# Texto extraído
La poesía es la atmósfera del alma: protege su superficie de las rocas provenientes del exterior lanzadas por remotos honderos indeliberados y autoriza la creación. El alma sin poesía es Mercurio: yermos calcinados sin otra historia que los cráteres abiertos por eones de golpes. Poetizada el alma es la Tierra: un lugar posible.
Recorro Kangemi, una de las inmensas barriadas pobres de Nairobi, con La destrucción o el amor de Vicente Aleixandre en la mochila. Kangemi apenas ha cambiado desde que estuve aquí por última vez hace seis años: casas demacradas, inmundos comercios levantados con paredes de hojas de zinc, calles de tierra que se enlodan cuando las lluvias, miles y miles de familias no invitadas al siglo. Entre el 60 y el 70% de los habitantes de Nairobi viven en slums, zonas marginales que carecen de servicios básicos. Para acceder a Kangemi desde el centro hay que atravesar un barrio rico donde residen políticos y mercaderes. Barreras de hierro y guardias de seguridad impiden o dificultan el paso a quienes no tienen una tarjeta especial, esto es, la gente de las chabolas no puede tomar el camino más corto para ir al corazón de su ciudad sin ser detenidos por hombres armados. La opulencia y la miseria colindando sin convivir: esto es Kenia; esto es el mundo.

# Objetivo
Prosigue el texto sobre la poesía y Kangemi a partir de su última oración. Los datos no tienen ninguna relación con el texto sobre la poesía y Kangemi.

# Material recopilado

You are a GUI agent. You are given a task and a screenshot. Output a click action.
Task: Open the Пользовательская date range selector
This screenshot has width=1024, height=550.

# Respuesta
Pero el mundo también y sobre todo es la lucha a brazo partido de las sociedades por alcanzar formas de gobierno que permitan a hombres y mujeres componer sus vidas en paz y libertad derrocando a la fuerza como escala y al lucro como vínculo en favor del bien común. Hace pocas semanas los kenianos votaron mayoritariamente a favor de una nueva Constitución. No ha sido un proceso fácil: la anterior fue negociada durante los Acuerdos de Lancaster que condujeron a la independencia en 1963. En ella los ingleses perpetuaron el modelo de gobierno autoritario que había impuesto la colonia y reconocieron la imposición de prácticas tradicionales contrarias a la igualdad: se elevó a Ley Fundamental lo peor de ambas culturas. La primera Constitución cohabitó impasiblemente durante casi cinco décadas con violaciones de los derechos humanos, opresión política, asesinatos extrajudiciales, desapariciones y abusos del Estado. Activistas e intelectuales alzaron su voz exigiendo reformas e impulsaron movimientos y protestas: a muchos les costó la cárcel, a algunos la muerte. Finalmente el viernes 27 de agosto de 2010 la segunda Constitución, aprobada por más de dos tercios de la población, fue promulgada.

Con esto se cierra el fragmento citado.